2015年5月2日土曜日

大学生のバイト目的の変化

 大型連休が始まりましたが,いかがお過ごしの予定でしょうか。私は今のところ,どこも行く予定はありません。てか,年中休みのような私にとっては,生活に何の変化もありません。いつも通り,パソコンとにらめっこの日々になりそうです。つまんない人です。

 はて,学生さんはどうなのでしょう。毎年,連休前の授業で尋ねてみるのですが,「ずっとバイトです」という答えが多く返ってきます。

 まあ,私の頃もそうでした。バイトしている学生はたくさんいました。統計で学生のバイト実施率をみても,最近になってとみに増えているのではありません。しかし以前は,遊びのカネ目当てのバイトが多かったような気がします。たとえばGWのバイトにしても,夏休みに友達と海外旅行に行く金を稼ぐというように。

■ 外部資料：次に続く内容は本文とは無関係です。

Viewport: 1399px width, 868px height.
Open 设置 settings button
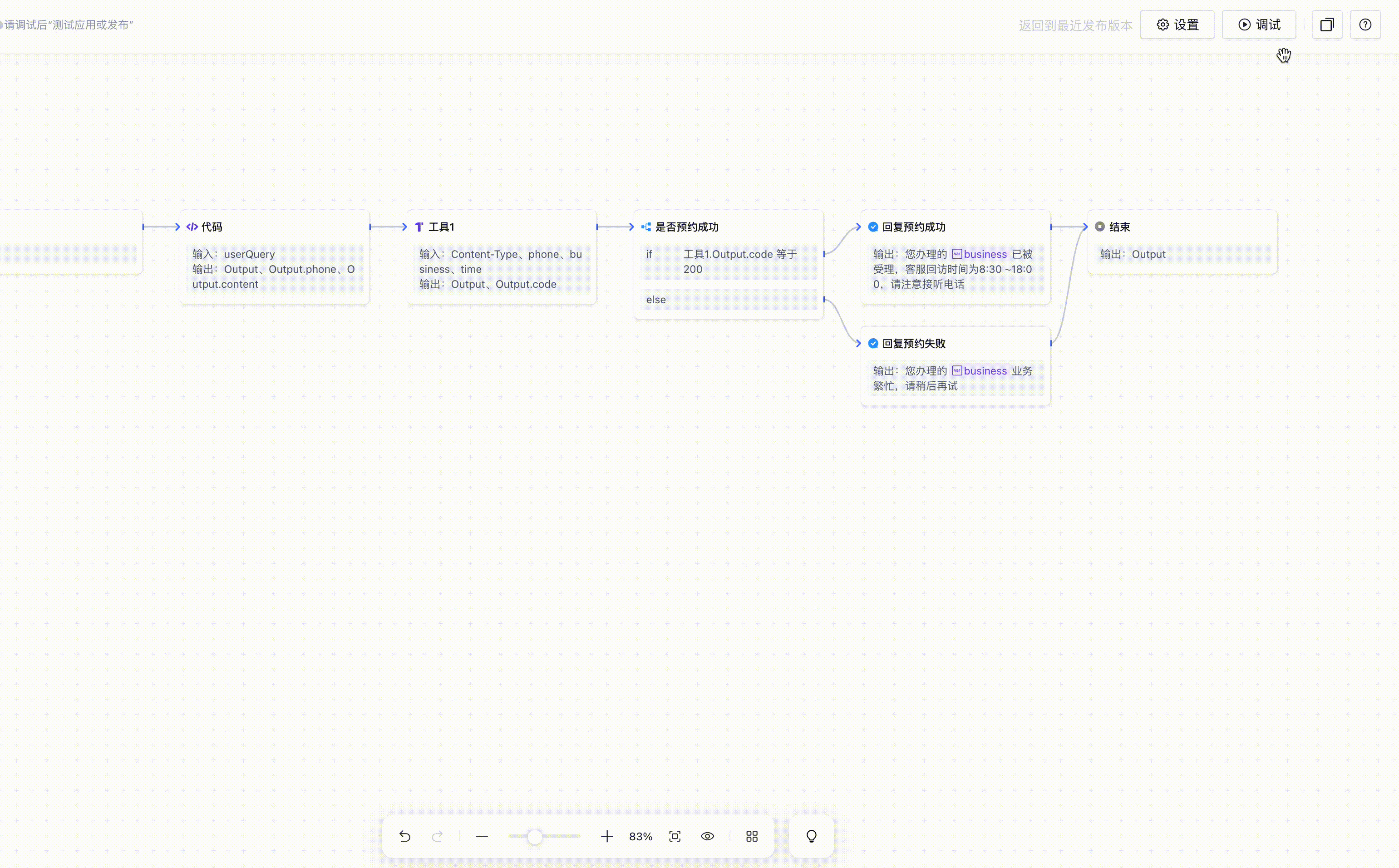point(1177,25)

 ところが最近は事情が違ってきているようで,「バイトして,どっか遊びに行くの?」と問うと,「いいえ」と返されます。では,何のために? それは,統計データに語ってもらいましょう。全国一のマンモス私大の日本大学は,3年間隔で学生生活実態調査を行っています(学部学生対象)。その中で,バイトをしている学生に対し,バイトの主な動機・目的を尋ねています。6つの項目を提示し,2つまでを選んでもらう形式です。
http://www.nihon-u.ac.jp/about_nu/disclosure/research/

 各項目の選択率の推移をグラフにすると,下図のようになります。


 90年代半ばからの変化ですが,旅行やレジャーの費用を稼ぐ目的は減り,代わって,生活費・食費を得るためのバイトが増えてきています。2012年度では,バイト学生の半分近くが後者の項目を選択しています。

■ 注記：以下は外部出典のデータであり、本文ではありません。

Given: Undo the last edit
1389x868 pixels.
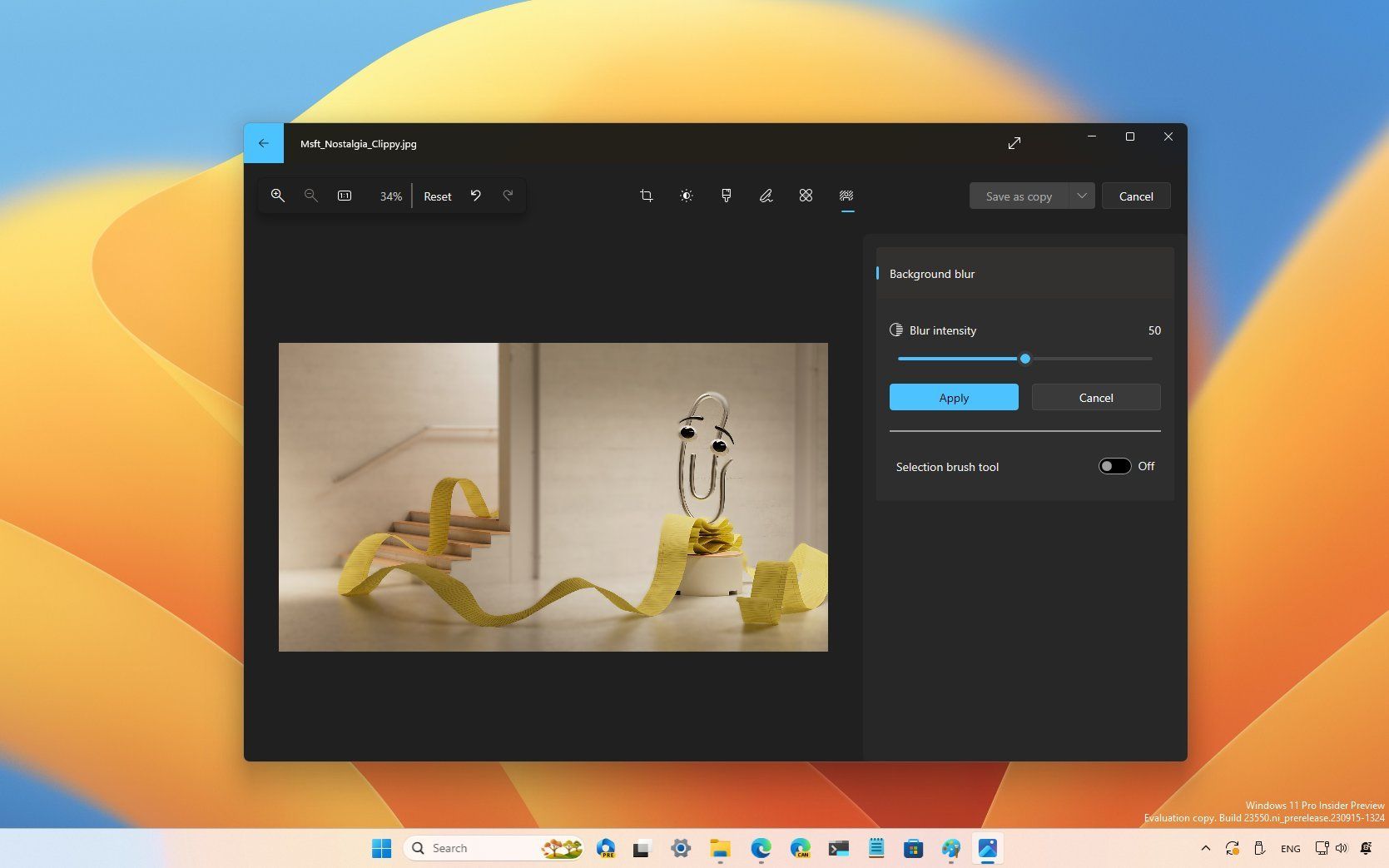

 私が学部学生だったのは95~99年ですが,当時は遊び目当てのバイトが一番多く,今は生活費稼ぎのバイトが最多であると。私が感じていることが,データで裏付けられました。学費・授業料稼ぎの率が増えていることにも注目。

 日本大学の調査報告書は,このデータについて,「景気の長期低迷による学生の家庭の経済事情が悪化していることを如実に反映している」(49ページ)と述べていますが,全くその通りだと思います。日本大学という一校のデータですが,全国の大学の状況がこれに近いとみてよいのではないでしょうか。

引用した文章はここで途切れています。